Christian Science and the Course

By Richard Smoley

Many people have noted remarkable similarities between A Course in Miracles and Christian Science. Both were inaugurated by women; both lay heavy emphasis on healing; and most strikingly, their doctrines seem almost identical. They are even connected by a coincidence of chronology: Science and Health, the key Christian Science text, was first published in 1875 — exactly a hundred years before the Course.

Of course there are differences as well. To appreciate these, it’s necessary to step back and take a look at the history of Christian Science. Although this teaching is indissolubly linked with the name of Mary Baker Eddy (1821–1910), who called herself “the Discoverer and Founder of Christian Science,” perhaps the real claimant to that honor is a figure who is much more obscure: a New England healer named Phineas Parkhurst Quimby (1802–66).

Quimby, like many men of his time, was a jack of all trades. He started as a clockmaker, but eventually became fascinated with alternative methods of healing and learned the art of mesmerism or animal magnetism, a forerunner of hypnosis. Quimby found that if he put an assistant into a trance, the assistant could diagnose and prescribe a remedy for a patient’s disease (much like Edgar Cayce, the celebrated “sleeping prophet” who lived a couple of generations later).

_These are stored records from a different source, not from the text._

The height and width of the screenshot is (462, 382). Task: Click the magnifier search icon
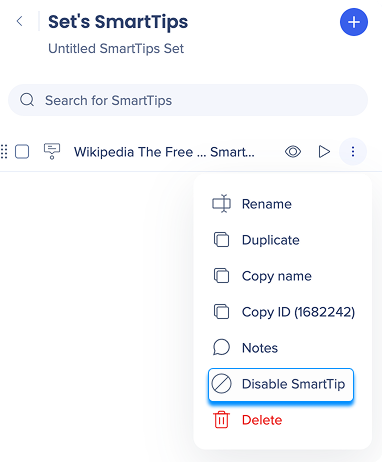[x=27, y=100]
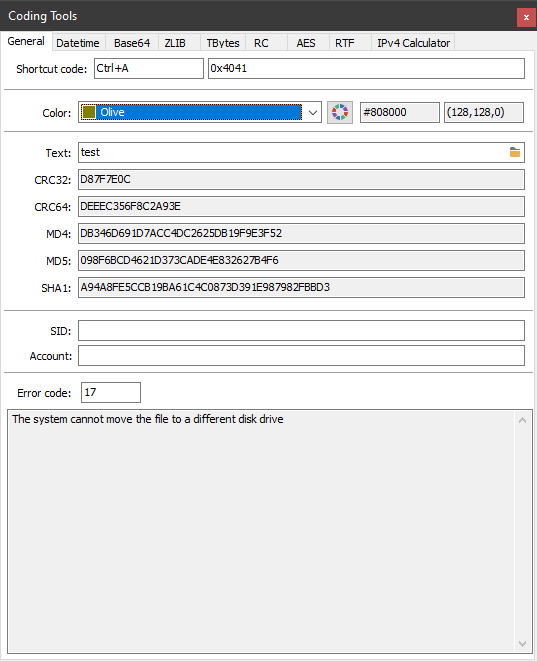Screen dimensions: 537x661
Task: Open the TBytes tab
Action: 223,43
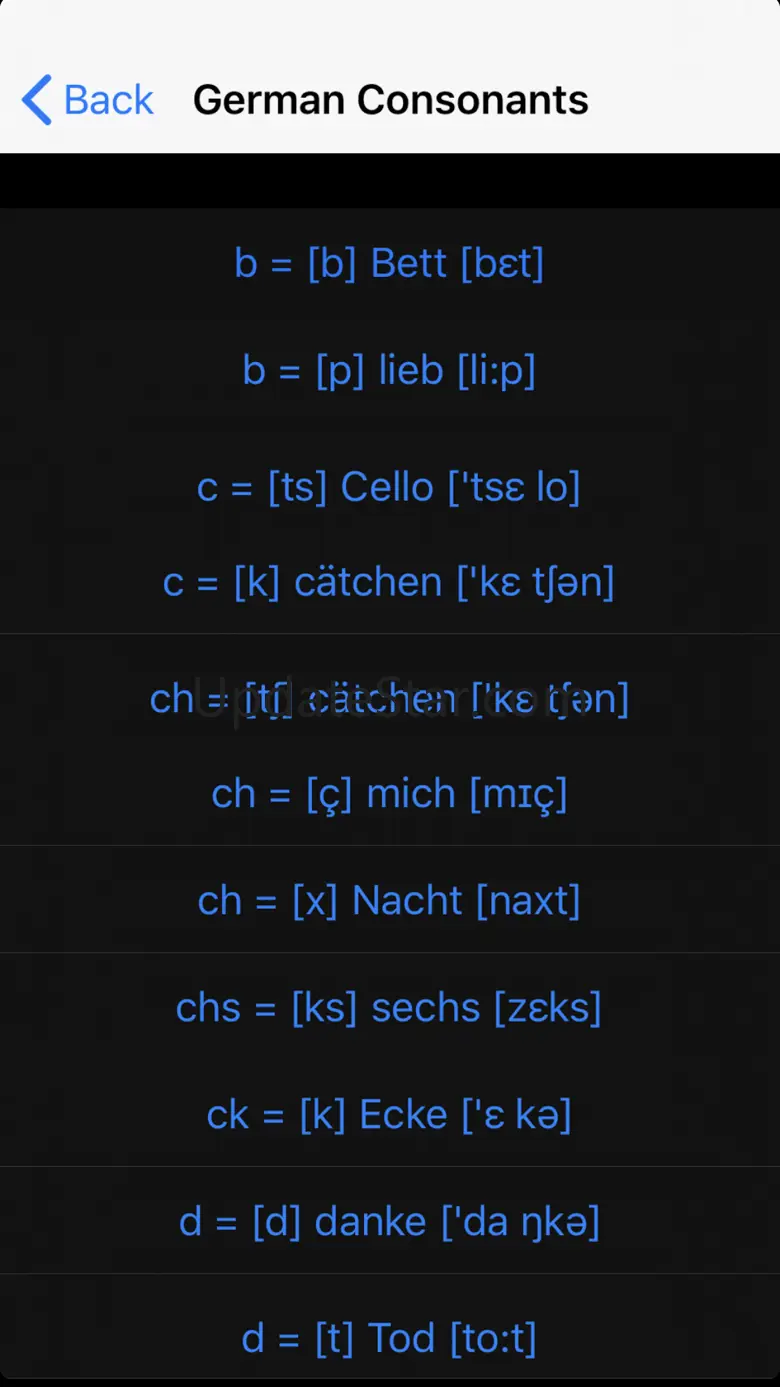Tap the Back chevron arrow icon
This screenshot has width=780, height=1387.
[x=36, y=101]

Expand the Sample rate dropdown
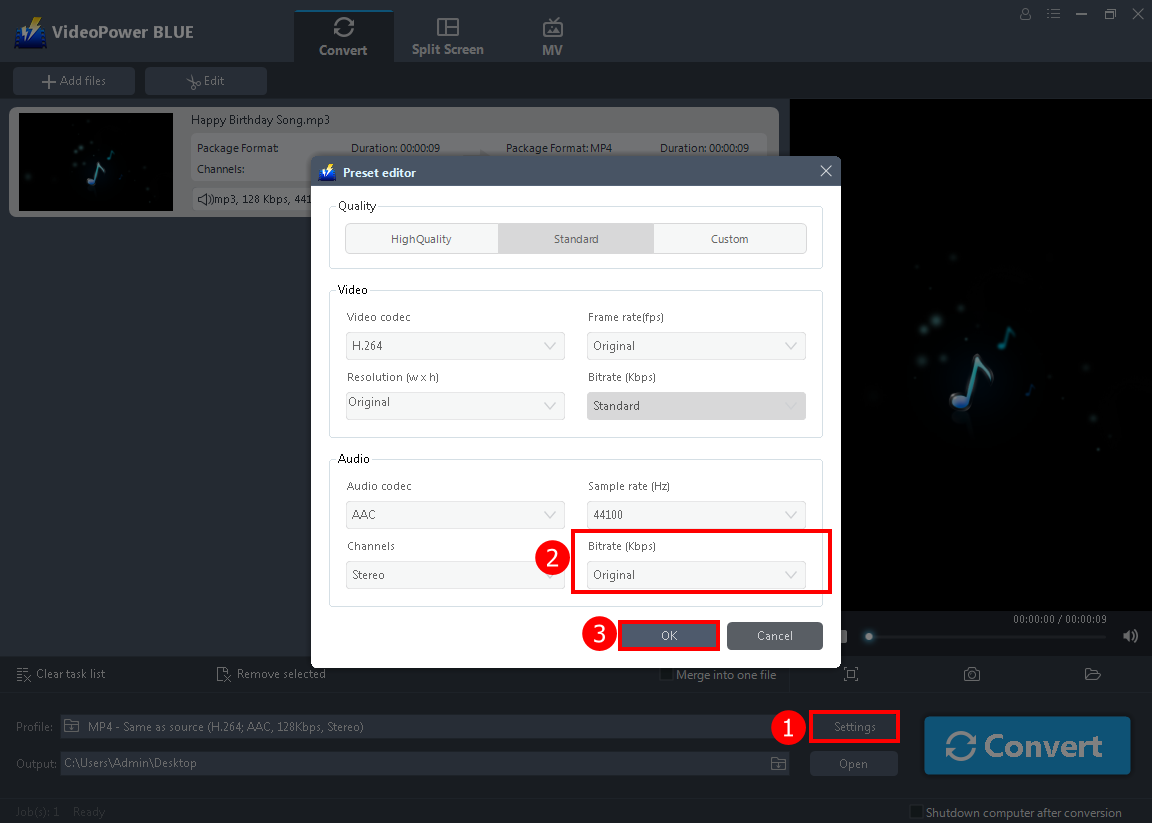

Quimby built up a successful practice this way, but soon he came to a startling conclusion: it didn’t matter what remedy was prescribed; it was the faith of the patient that made the difference. So Quimby dismissed his assistant and began to practice his own radical method of healing, in which he would simply convince the patient that he or she was already well. Quimby’s warm and gentle nature aroused a sense of trust and confidence. His office filled with patients, and many came away from his treatments feeling great relief or even fully cured. He often treated people for free when they could not pay.

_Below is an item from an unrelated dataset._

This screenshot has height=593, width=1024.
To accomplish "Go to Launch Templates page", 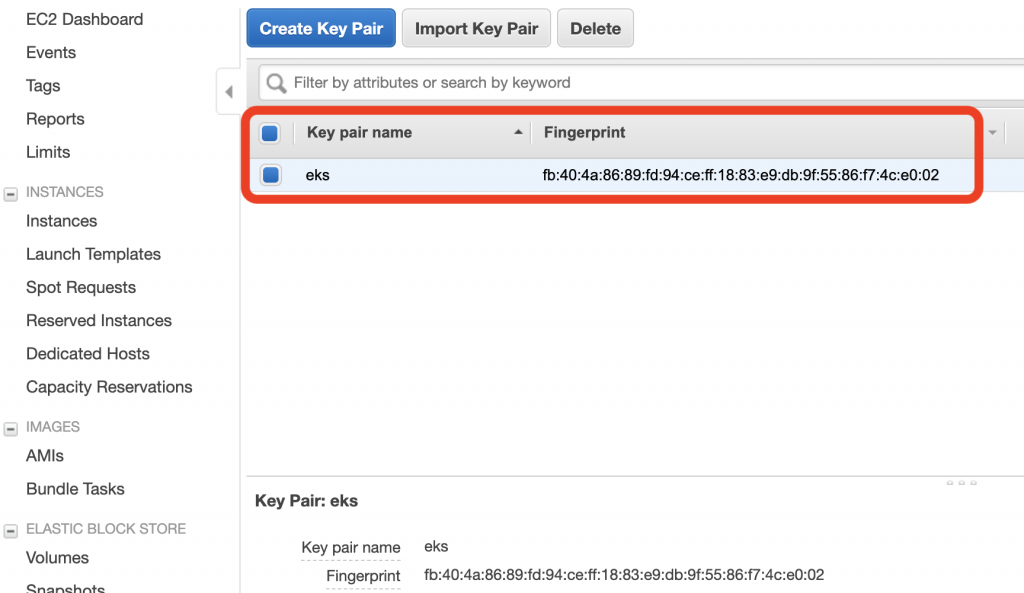I will 93,254.
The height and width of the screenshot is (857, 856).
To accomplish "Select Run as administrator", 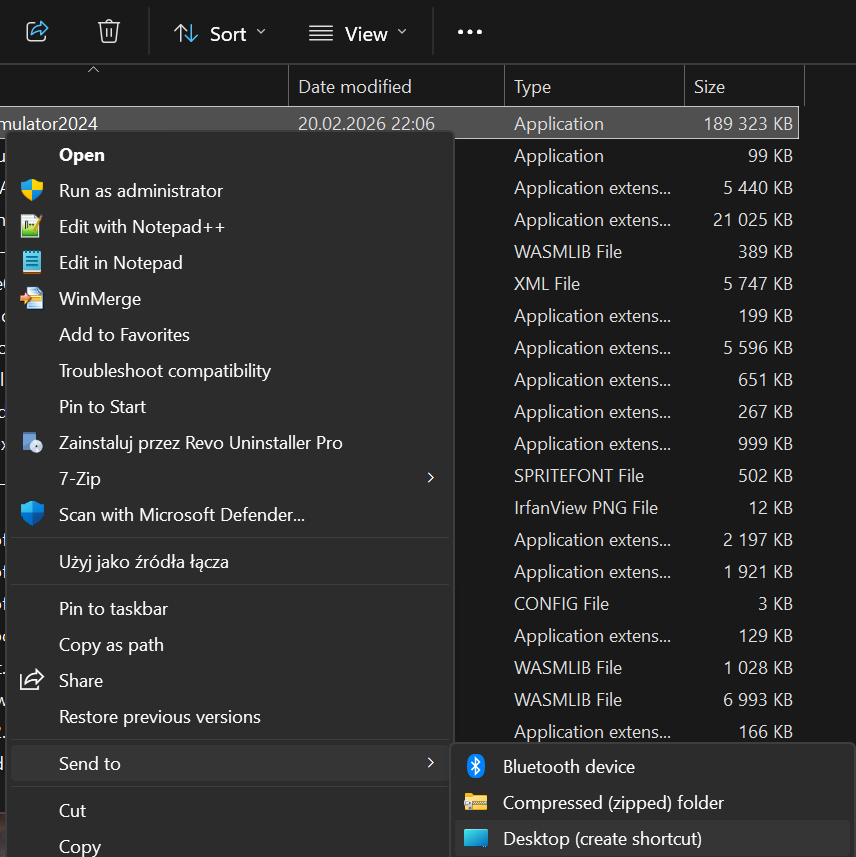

A self-taught man, Quimby was not a systematic thinker. But around 1859, he began to formulate his teachings in writing. He believed he had discovered the secret of the miracles performed by Jesus Christ, and he wished to make this knowledge available to all. “My philosophy,” he said, “will make man free and independent of all creeds and laws of man, and subject him to his own agreement, he being free from the laws of sin, sickness, and death.”

The teaching was simple. In each human being resides Truth, Wisdom, and Goodness. This is our natural birthright. But there is also another aspect: the mortal, material mind that is subject to error. And the chief error to which this material mind is subject is disease. “Disease,” Quimby wrote, “is false reasoning. True scientific wisdom is health and happiness. False reasoning is sickness and death.” Quimby never really gave a name to his teaching, though he usually called it the “Science of Health.” Once or twice in his writings he referred to it as “Christian Science.”

In 1862 Quimby was visited by a woman who sought his help for spinal complaints. Her husband, a dentist, was in a Confederate prison camp (this being the time of the Civil War). Penniless and with few friends, she became fascinated with Quimby’s teachings and would soon become one of his most ardent followers. Her name was Mary Baker Glover Patterson. (In 1877, after her marriage to Asa Eddy, she would become known as Mary Baker Eddy.)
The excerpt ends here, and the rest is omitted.